Pope John XXIII was clear on this, as well. “Every basic human right draws its authoritative force from the natural law, which confers it and attaches to it its respective duty. Hence, to claim one's rights and ignore one's duties, or only half fulfill them, is like building a house with one hand and tearing it down with the other" (30).
The second principle, the common good, requires us to promote “those conditions of social life” that allow people “access to their own fulfillment.” Impending Medicare insolvency and the inability of strained state budgets to cover more Medicaid patients requires re-evaluation, and not expansion, of government responsibility. Moving forward with incremental improvements that are achievable with consensus is more prudential than comprehensive, and unaffordable, legislation without bipartisan agreement and popular approval.
Policy changes could approach more universal coverage without tremendous additional cost. Tax and insurance market reforms could increase premium affordability and policy portability. National coverage mandates, instead, will hinder insurance affordability. Defensive medical practices, particularly in emergency rooms and critical care circumstances, result in unnecessary expense and compromise compassionate care.
The third principle, subsidiarity, emphasizes providing care by those closest to persons in need. A community of a higher order in society should not assume tasks belonging to a community of lower order and deprive it of its authority. As Pope Benedict XVI wrote in his 2005 encyclical Deus Caritas Est, "We do not need a State which regulates and controls everything, but a State which, in accordance with the principles of subsidiarity, generously acknowledges and supports initiatives arising from the different social forces and combines spontaneity with closeness to those in need."

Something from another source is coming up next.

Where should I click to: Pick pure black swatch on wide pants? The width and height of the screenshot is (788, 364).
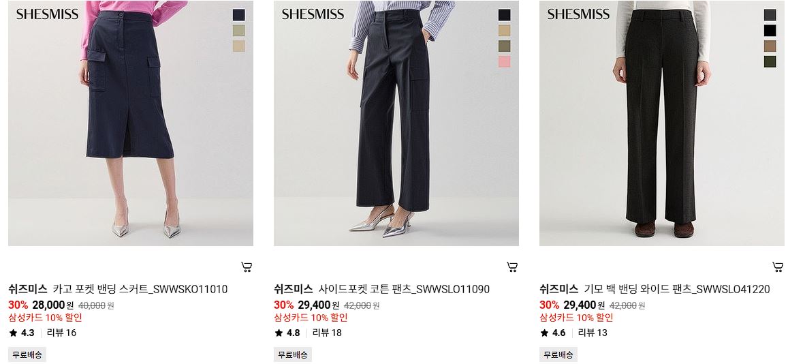[770, 31]
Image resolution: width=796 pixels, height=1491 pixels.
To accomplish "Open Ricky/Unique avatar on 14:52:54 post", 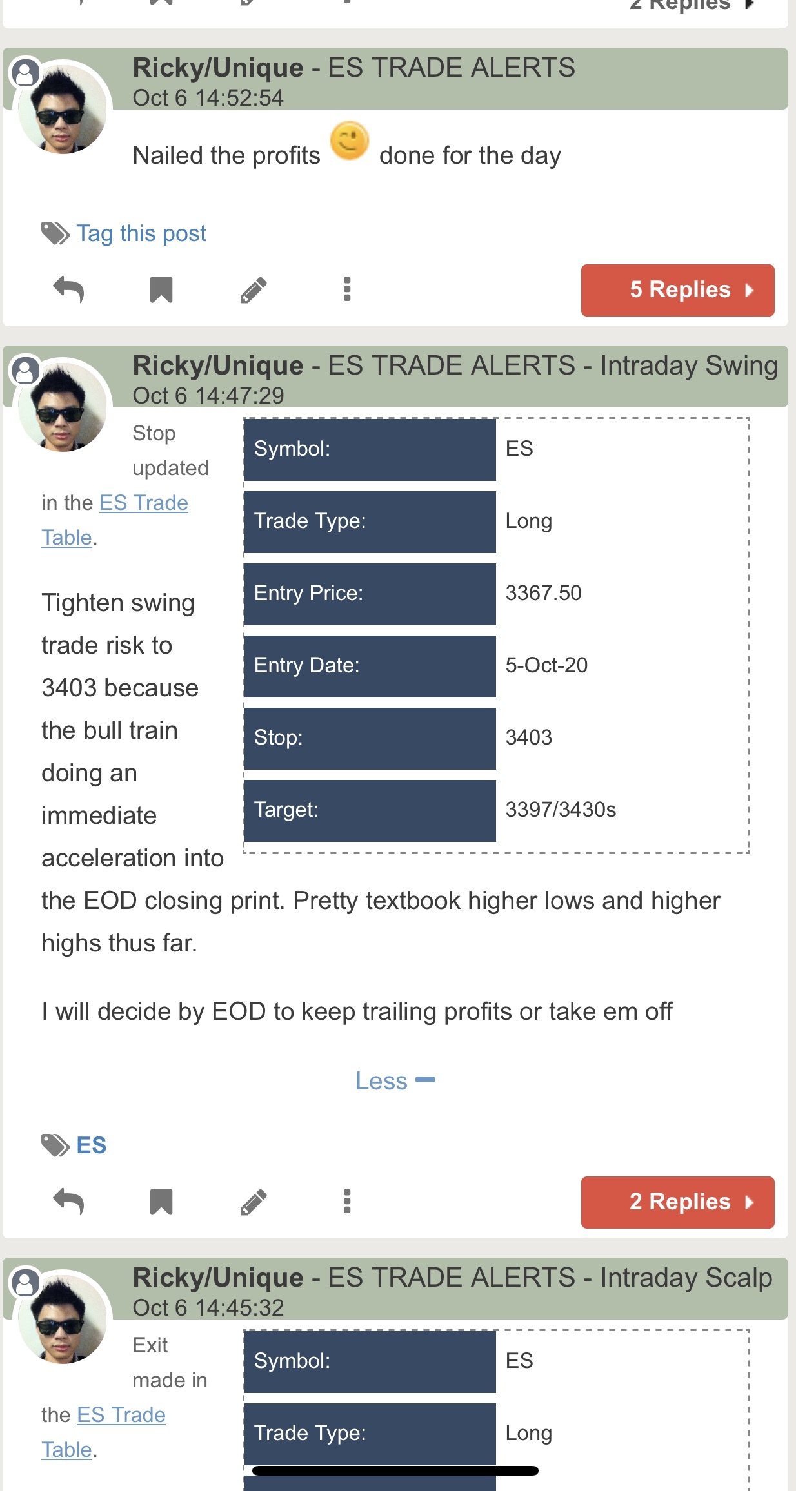I will point(62,108).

This principle argues for strengthening and protecting the doctor-patient relationship. Individuals and families with health savings accounts would be better able to prioritize health care resource allocation through the marketplace, rather than distant bureaucrats assigning mandated benefits. Educating patients about costs, outcomes, and quality of medical goods and services will improve resource allocation, rather than rationing by appointed advisory panels. The fourth principle, solidarity, obliges us to maintain a preferential option for poor and vulnerable. Our results will be judged by how we have fulfilled our duty, in the spirit of loving our neighbor, feeding the poor, and caring for the sick (Matt. 25:40).
Neighbors who become sick or injured within our borders cannot be left out of the health care reform equation. Doctors and hospitals are required by law and conscience to care for those who come to emergency rooms. The debate over immigration reform has no place at a patient’s bedside. Those with chronic disease are particularly vulnerable and vigilance must be maintained to ensure their safety net. Yet again, this does not mean state expansion. Government can play a role by facilitating the activity of charitable organizations in health care, but the primary obligation falls on all of us to be generous with our time, talents, and treasure. There will always be a place for charity in care for the sick and dying.
We ought to agree on the right to health care as a moral duty, but not as a federal responsibility. Supporters of this deeply flawed bill should contemplate these universal principles.